(ASSIGNMENT) Copy out all lines of the listing below that hold "Given".

(INPUT MATERIAL)
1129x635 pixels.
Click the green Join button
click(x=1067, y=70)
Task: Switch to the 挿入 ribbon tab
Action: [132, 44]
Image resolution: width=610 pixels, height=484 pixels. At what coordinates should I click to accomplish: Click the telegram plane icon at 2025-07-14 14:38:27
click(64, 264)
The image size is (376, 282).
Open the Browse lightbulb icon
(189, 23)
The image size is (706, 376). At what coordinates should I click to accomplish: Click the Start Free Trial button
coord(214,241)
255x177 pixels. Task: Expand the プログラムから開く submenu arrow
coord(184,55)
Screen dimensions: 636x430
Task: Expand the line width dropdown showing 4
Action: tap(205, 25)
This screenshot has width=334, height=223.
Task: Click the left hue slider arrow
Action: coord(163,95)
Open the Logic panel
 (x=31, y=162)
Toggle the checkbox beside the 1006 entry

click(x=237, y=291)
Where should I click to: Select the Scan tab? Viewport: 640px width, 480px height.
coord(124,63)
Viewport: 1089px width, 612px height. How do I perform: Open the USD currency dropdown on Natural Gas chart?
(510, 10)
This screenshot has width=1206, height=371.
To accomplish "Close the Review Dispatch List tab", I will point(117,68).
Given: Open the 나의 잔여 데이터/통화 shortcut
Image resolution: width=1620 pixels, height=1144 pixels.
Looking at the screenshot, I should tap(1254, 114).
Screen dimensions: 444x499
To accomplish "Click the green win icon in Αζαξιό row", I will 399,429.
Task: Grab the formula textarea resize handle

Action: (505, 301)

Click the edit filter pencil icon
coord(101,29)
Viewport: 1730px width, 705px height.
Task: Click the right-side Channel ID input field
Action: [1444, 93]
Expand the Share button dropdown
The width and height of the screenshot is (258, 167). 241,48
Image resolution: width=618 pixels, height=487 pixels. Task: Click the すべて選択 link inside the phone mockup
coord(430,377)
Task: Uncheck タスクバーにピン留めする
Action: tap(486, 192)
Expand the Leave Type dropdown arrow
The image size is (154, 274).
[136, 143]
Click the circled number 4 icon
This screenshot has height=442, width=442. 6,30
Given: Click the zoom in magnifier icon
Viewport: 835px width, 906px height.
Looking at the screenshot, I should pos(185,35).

(SOLUTION FOR THIS EXERCISE)
Given: Open the 나의 잔여 데이터/통화 shortcut
Given: Click the zoom in magnifier icon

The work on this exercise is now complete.